Im trying to understand the impact of Assistants files, Im doing a lookup on a provided list of items in a json file I have uploaded.
The file has 6000 items in it, and the input query uses about 18000 tokens roughly,
If I halve the items in the file to 3000 , it still uses about 18000 tokens.
If I reduce the file to 1 item, and specifically ask for that one, it uses about 3000 tokens.
Have tried using json, docx, pdf, txt formats, all pretty much the same result.
Have also tried chunking the file into 7 chunks in the vector store with the same result.

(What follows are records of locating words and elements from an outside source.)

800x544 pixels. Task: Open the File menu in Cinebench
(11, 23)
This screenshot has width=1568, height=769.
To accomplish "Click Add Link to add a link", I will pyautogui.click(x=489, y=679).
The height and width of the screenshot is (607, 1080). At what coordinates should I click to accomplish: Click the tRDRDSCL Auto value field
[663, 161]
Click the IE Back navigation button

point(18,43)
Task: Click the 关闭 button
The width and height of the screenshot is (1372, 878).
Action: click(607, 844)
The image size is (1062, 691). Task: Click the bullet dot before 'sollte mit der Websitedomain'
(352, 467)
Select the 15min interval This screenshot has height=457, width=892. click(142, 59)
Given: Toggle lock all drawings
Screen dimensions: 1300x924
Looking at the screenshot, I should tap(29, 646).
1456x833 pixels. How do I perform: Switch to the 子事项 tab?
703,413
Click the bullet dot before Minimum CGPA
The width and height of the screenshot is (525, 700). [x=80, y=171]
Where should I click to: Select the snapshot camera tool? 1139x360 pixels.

There doesn’t seem to be a lot of correlation between the size and number of items in my file and the input tokens used, and 18000 tokens seems like a lot of tokens.
The issues obviously being cost, but also the request limit of 30k per minute gets hit pretty quickly.
I have also trying playing with the “Chunk size” and “Chunk overlap” although its not really clear what those do, so left as default of 800 and 400
Is what im seeing , about right?, or do I have something fundamentally wrong
The json is lots of rows like this, all up about 6000 “Items” rows in the file split amongst the families, my query is to find the identifier for the “term”, the “term” may not be exactly what the user enters, the assistant is asked to lookup the best matching term
{
“Family”: “AXXXX”,
“Items”: [
{
“Identifier”: “2326”,
“Term”: “xxxxxxxxxxxxxxxxxxx”
}
],
“Description”: “xxxxxxxxxxxx”
},